Noah (one month old) snoozes next to his octopus from the "Octopus for a Preemie" program.

WICHITA, Kan. (KSNW) – A Mulvane woman is helping to change the way the littlest of babies are cared for by using lots of love and yarn.

Valerie Megonigle is the local ambassador for “Octopus for a Preemie,” an international organization that began in the United Kingdom. Crocheted octopi are created with very strict testing standards to make them safe for even the littlest babies in perhaps their most fragile stage of life. The crafted octopi emulate the same shape of the mother’s umbilical cord which babies often find with their tiny fingers to be a comfort item.

Made for “Octopus for a Preemie” (Carly Willis/KSN news)

“We try to simulate being in the womb as much as we can when they’re not in there, which is very difficult to do because of the two different environments, but it can give them comfort that way,” said Michelle Armbrister, director of women and infants at Via Christi.

Megonigle has enjoyed crocheting her whole life, but now, it has more meaning, especially after giving birth to two premature babies nearly 30 years ago. She remembers how emotionally taxing time in the NICU can be. One of her babies was even born at Via Christi St. Joseph, which is now a local recipient of the NICU octopi.

“When they were born, they didn’t have anything like this. So I just thought if there’s some way I can give back for what has been done to me for my two when they were little, then that’s what I want to do. Not only for the little ones, but for the families,” Megonigle said.

A one month old baby named Noah snoozes in the NICU unit next to his black and white octopus, which passed several tests in order to be given to him. Any loop or loose thread could be a danger to a little baby, so a rigorous test must be passed before the octopus made of yarn is sanitized and put into a baggie to give to the parents, avoiding germs while in transition.

Octopus for a Preemie tests each octopus for many things before giving them to an infant.

“We use a dum dum lollipop stick, and if you can stick it in anywhere at all, it won’t pass,” explained Megonigle.

Many people have joined the group on Facebook dedicated to creating the octopi.
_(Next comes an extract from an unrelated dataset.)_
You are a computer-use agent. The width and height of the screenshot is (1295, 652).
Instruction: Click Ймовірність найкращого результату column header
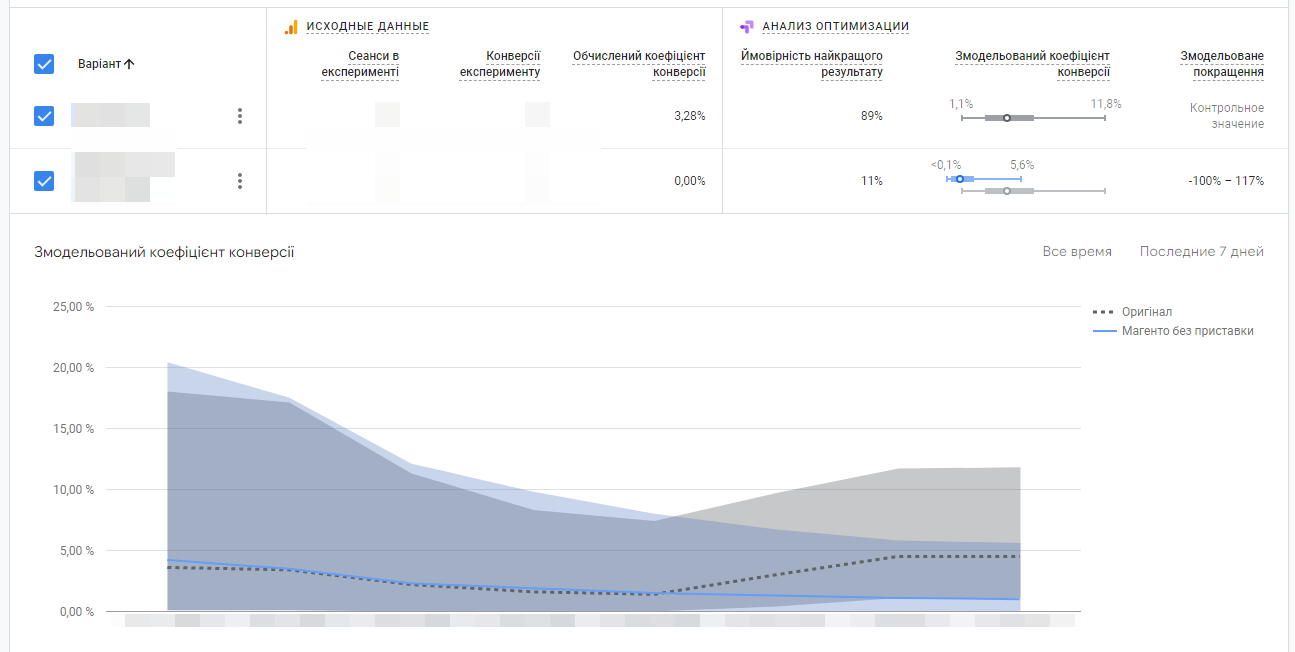pos(812,64)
All the ones donated to Megonigle go through the same tests. Megonigle matches the number of octopi created with the number Armbrister’s unit needs at the time, so no preemie baby goes without.

Megonigle crochets the octopi, Michelle gets them to a prematurely born baby in the NICU.

The octopi that do not pass the testing are not wasted, rather, they are given to older children who can just enjoy them as stuffed animals. Megonigle gave two away in the lobby of St. Joseph hospital on Wednesday afternoon.

Octopus for a Preemie is a non-profit organization, if you’re interested in joining, please visit the group on Facebook.

“They do this out of the goodness of their hearts, it’s very sweet,” Armbrister said.